Encoding and Evolution
Changes
In most cases, a change to an application’s features also requires a change to data that it stores.
- Relational databases generally assume that all data in the database conforms to one schema: although that schema can be changed (through schema migrations; i.e., ALTER statements), there is exactly one schema in force at any one point in time.
- By contrast, schema-on-read (“schemaless”) databases don’t enforce a schema, so the database can contain a mixture of older and newer data formats written at different times.
When a data format or schema changes, a corresponding change to application code often needs to happen.
- With server-side applications you may want to perform a rolling upgrade (also known as a staged rollout), deploying the new version to a few nodes at a time.
- With client-side applications you’re at the mercy of the user, who may not install the update for some time.
we need to maintain compatibility in both directions
- Backward compatibility - Newer code can read data that was written by older code.
- Forward compatibility - Older code can read data that was written by newer code.
Formats for Encoding Data
- In memory, data is kept in objects, which are optimized for efficient access and manipulation by the CPU (typically using pointers).

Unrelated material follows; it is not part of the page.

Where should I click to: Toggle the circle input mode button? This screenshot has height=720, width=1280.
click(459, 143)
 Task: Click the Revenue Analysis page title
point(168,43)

- When you want to write data to a file or send it over the network, you have to encode it as some kind of self-contained sequence of bytes.
- The translation from the in-memory representation to a byte sequence is called encoding (also known as serialization or marshalling), and the reverse is called decoding (parsing, deserialization, unmarshalling)
Language-Specific Formats
it’s generally a bad idea to use your language’s built-in encoding for anything other than very transient purposes
- pickle in python, marshal in ruby, java.io.serializable in Java
- The encoding is often tied to a particular programming language, and reading the data in another language is very difficult.
- In order to restore data in the same object types, the decoding process needs to be able to instantiate arbitrary classes. This is frequently a source of security problems.
- Versioning data and efficiency is often an afterthought in these libraries.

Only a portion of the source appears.